Baza Królewskiej Marynarki Wojennej okradziona: Trwa śledztwo po tym, jak złodzieje ukradli ogromne ilości oleju napędowego z pilnie strzeżonej bazy Royal Navy – HMNB w Devonport. Skradzione paliwo miało posłużyć do napełnienia generatorów prawie 20-tonowego okrętu szturmowego.
Baza Królewskiej Marynarki Wojennej okradziona
Skradziono paliwo warte ćwierć miliona funtów z pilnie strzeżonej bazy Królewskiej Marynarki Wojennej.
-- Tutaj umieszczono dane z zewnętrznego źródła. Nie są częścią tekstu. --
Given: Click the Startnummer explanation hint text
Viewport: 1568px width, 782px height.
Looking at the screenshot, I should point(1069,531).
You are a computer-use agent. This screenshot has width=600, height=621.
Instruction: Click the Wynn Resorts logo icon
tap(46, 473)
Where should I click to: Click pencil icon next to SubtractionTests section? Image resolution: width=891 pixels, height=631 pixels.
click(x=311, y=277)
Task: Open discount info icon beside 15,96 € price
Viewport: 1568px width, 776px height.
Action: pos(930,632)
Olej napędowy miał posłużyć do napełnienia generatorów zasilających HMS Bulwark, 19 560-tonowy okręt szturmowy w bazie Royal Navy – HMNB Devonport, Plymouth.
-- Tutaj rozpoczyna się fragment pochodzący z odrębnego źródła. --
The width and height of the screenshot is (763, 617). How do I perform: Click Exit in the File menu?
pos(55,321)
Wart ponad 250 000 funtów olej napędowy należał do firmy Babcock International – donosi dziennik The Sun. W artykule poinformowano, że alarm w bazie został wszczęty, gdy strażnicy przeprowadzili wyrywkową kontrolę cysterny, która próbowała opuścić terytorium portu. Gazeta dodała, że „kradzież trwała tygodniami” i „większość paliwa trafiła na czarny rynek”, ponieważ brytyjscy kierowcy zmagają się z rekordowymi podwyżkami cen paliw.
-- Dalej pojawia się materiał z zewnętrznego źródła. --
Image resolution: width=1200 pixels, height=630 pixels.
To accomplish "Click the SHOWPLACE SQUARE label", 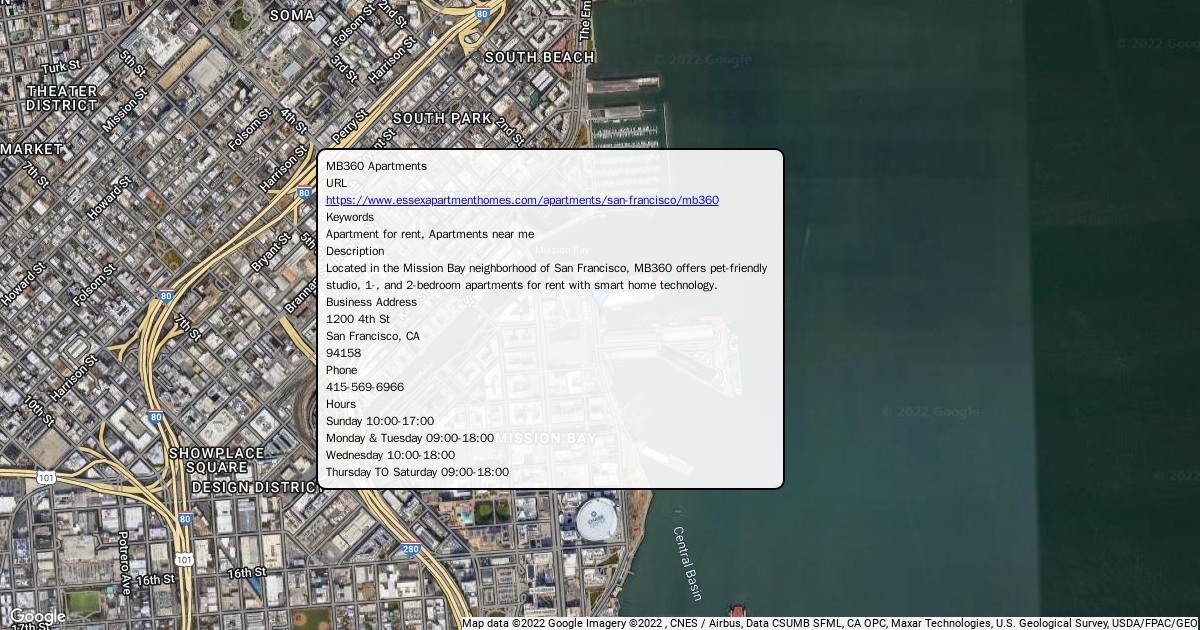I will (216, 460).
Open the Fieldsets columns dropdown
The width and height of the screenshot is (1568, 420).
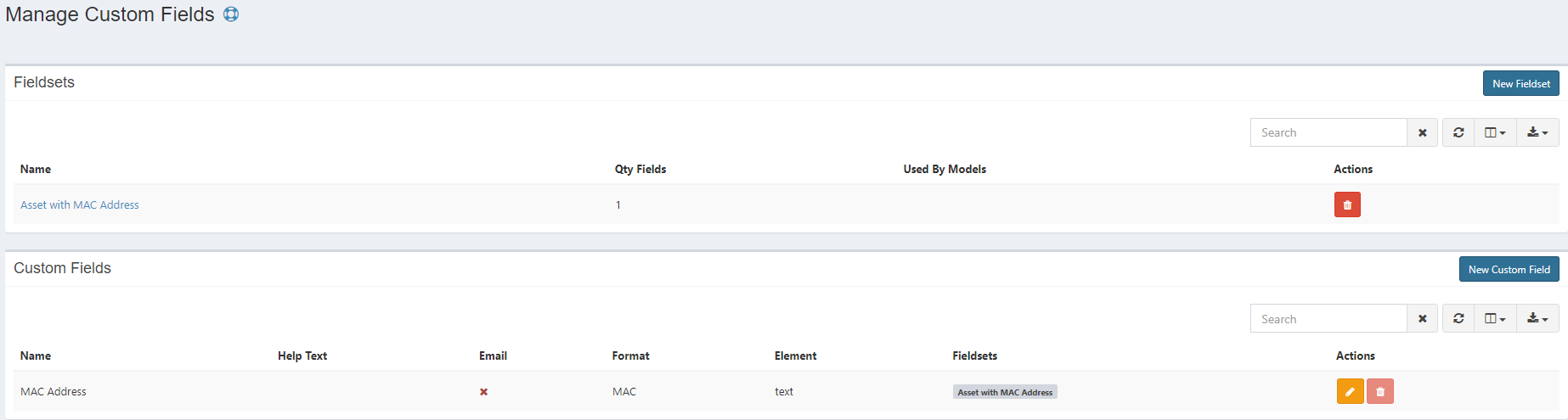[1494, 132]
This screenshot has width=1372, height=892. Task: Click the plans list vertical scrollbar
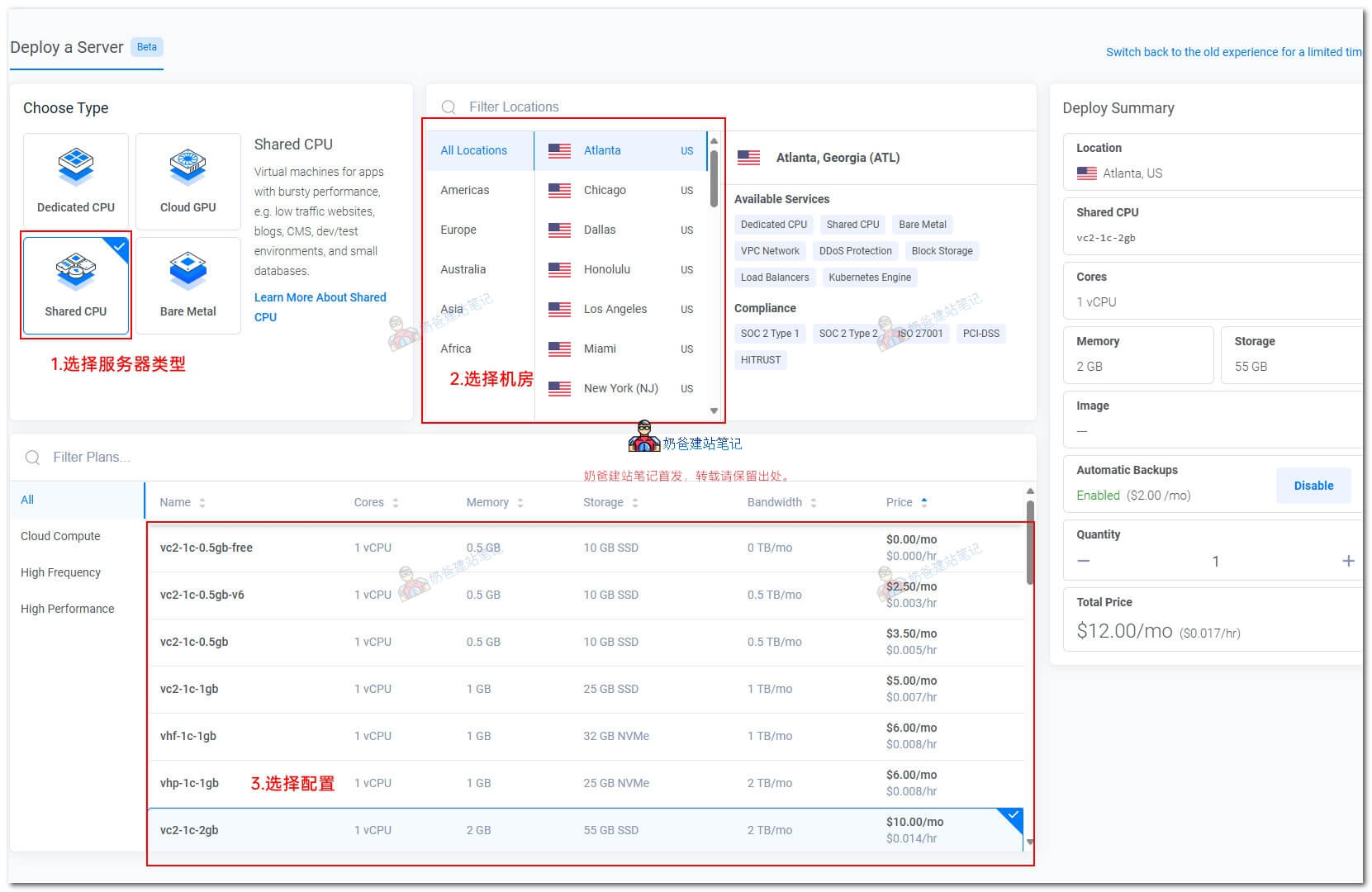click(1029, 545)
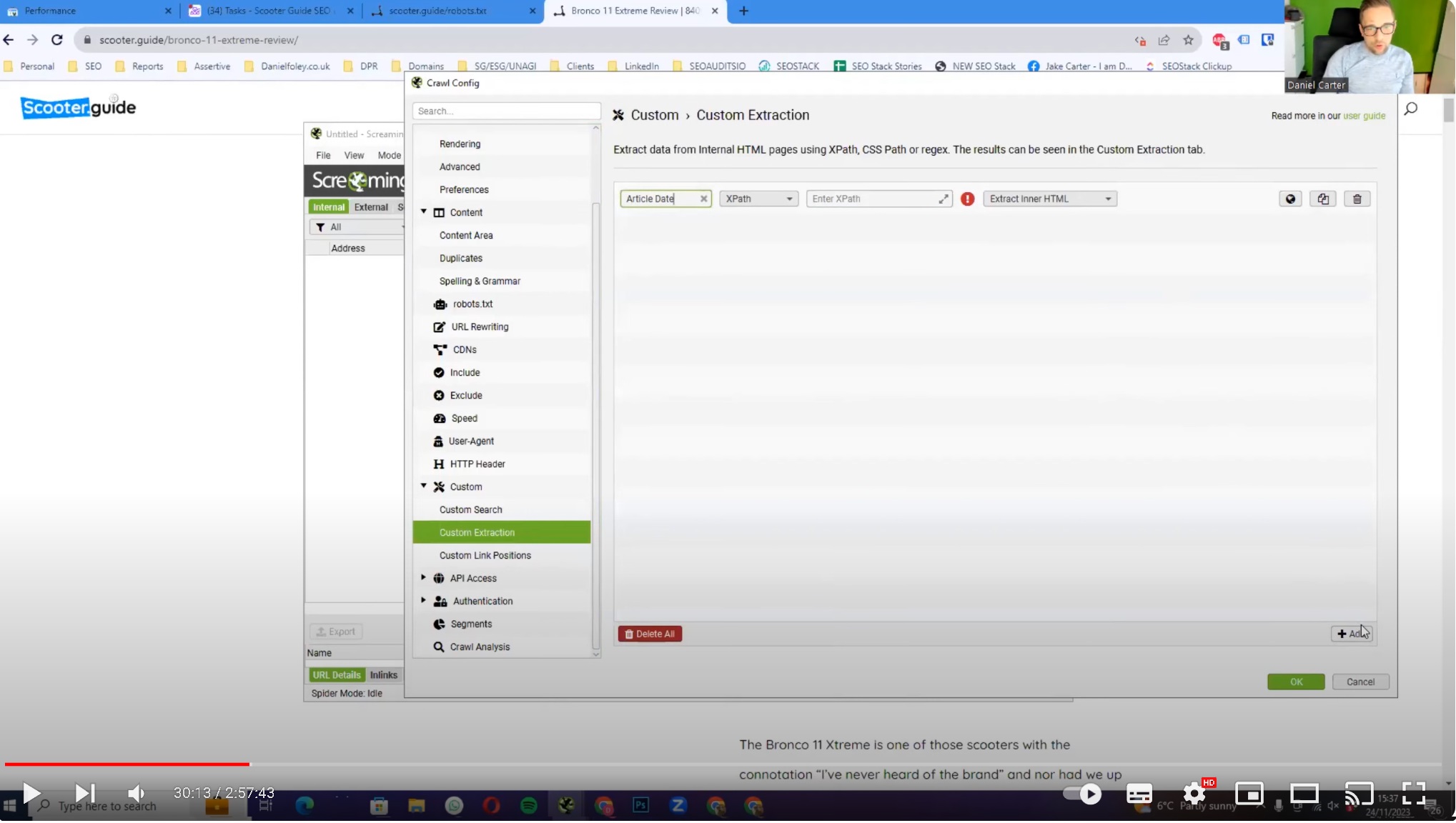Screen dimensions: 1456x823
Task: Expand the API Access tree node
Action: click(x=423, y=578)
>>>> Pałac Putina. Luksus, podziemny bunkier i… pleśń
Babcock International prowadzi obecnie śledztwo w sprawie kradzieży paliwa przy wsparciu Ministerstwa Obrony Policji.
Rzecznik Ministerstwa Obrony powiedział: „Nie doszło do zakłócenia operacji obronnych, a Ministerstwo Obrony nie ma więcej uwag na ten temat”.
Rzecznik Babcock International odmówił komentarza.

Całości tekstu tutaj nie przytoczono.